Он замечает удивление на моем лице и быстро добавляет:

— Вы не понимаете, к чему тогда мои… — мгновение он ищет нужное слово и заканчивает, — к чему мои визиты. О, это совсем другое дело, господин офицер, совсем другое. Тут нужно рассказать о многом. Я давно замечал недоверие на вашем лице. Если бы вы оказали честь поговорить со мной, господин офицер. Только не здесь, если бы вы зашли ко мне…

У него такой робкий голос, что не хватает сил отказаться. Вероятно, это «штурм» гуляет в его крови, заставляя такого замкнутого человека открываться, тянуться к другим.
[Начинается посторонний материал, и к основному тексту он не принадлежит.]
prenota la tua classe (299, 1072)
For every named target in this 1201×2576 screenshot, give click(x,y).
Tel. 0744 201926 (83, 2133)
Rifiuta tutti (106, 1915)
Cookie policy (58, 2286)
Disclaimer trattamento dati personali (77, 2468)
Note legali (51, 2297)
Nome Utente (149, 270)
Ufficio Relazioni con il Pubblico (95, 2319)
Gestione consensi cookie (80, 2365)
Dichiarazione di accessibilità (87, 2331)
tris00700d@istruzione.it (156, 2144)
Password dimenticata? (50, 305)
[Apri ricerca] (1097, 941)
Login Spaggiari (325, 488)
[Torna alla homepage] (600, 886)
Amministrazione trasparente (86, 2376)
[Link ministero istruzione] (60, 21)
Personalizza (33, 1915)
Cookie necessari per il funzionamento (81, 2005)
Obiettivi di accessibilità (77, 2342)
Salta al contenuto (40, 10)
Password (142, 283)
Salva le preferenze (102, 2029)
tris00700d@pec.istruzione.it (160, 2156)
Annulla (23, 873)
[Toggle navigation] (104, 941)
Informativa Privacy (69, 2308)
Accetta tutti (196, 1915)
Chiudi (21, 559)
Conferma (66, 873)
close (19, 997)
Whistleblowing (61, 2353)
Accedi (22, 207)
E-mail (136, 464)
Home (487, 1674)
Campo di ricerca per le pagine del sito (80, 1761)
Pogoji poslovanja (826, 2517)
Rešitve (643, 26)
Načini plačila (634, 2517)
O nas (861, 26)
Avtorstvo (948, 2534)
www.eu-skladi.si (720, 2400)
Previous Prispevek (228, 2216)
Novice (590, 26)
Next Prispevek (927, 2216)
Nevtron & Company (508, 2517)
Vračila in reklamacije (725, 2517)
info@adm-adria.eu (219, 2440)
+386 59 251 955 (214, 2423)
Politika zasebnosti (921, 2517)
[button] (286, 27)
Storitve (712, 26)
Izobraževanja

Мы выходим на улицу. Совсем темно, в ночи светятся два круглых настороженных глаза — окна старой ратуши, да где-то в вышине мерцает купол Стефанскирхи. Свежо, ветер дует прямо в лицо. Мы делаем несколько шагов вниз, к каналу, сворачиваем в переулок и останавливаемся возле углового здания. Оно разрушено бомбой и выглядит совсем безжизненным. Ощупью поднимаемся на четвертый этаж. Оказывается, одна сторона, вернее, один угол чудом сохранился. Лестница без стен, квартиры, лепящиеся гнездами, — все это производит невеселое впечатление.

Человек, которого прозвали господином Штуммелем, живет отдельно. Комната очень небольшая, тесно уставленная вещами: может быть, поэтому и появилась у него привычка передвигаться бочком. Электрического тока в городе нет, и Штуммель зажигает свечу. Пламя то тянется кверху, то совсем сникает, принимая дымно-красный оттенок.

— Это и есть моя комната. Холодно? Ну конечно, ветер со всех сторон. Еще милость божия, что комната уцелела! Садитесь, пожалуйста. Стулья крепкие — их мастерил из столетнего дерева мой дед Петер-Иоганн, когда он был молод, в деревне под Нейзидлем. В деревнях делают вечные вещи, не правда ли? А когда отец перебрался в город — он получил хорошее образование и после той, первой, войны стал чиновником, — кое-что он захватил с собой. Кто же бросит вещь, которая сделана не на десять и не на сто лет? А бюро отец купил. Настоящий орех, но оно изготовлено в городе, машинами. Все-таки это тоже добротная вещь. В мире много очень хороших вещей.

Он сказал последнюю фразу с глубокой убежденностью и на несколько секунд замолчал. По стене и окну гневно бил ветер; казалось, его раздражало темное человеческое гнездо и он хотел во что бы то ни стало сдуть его с высоты.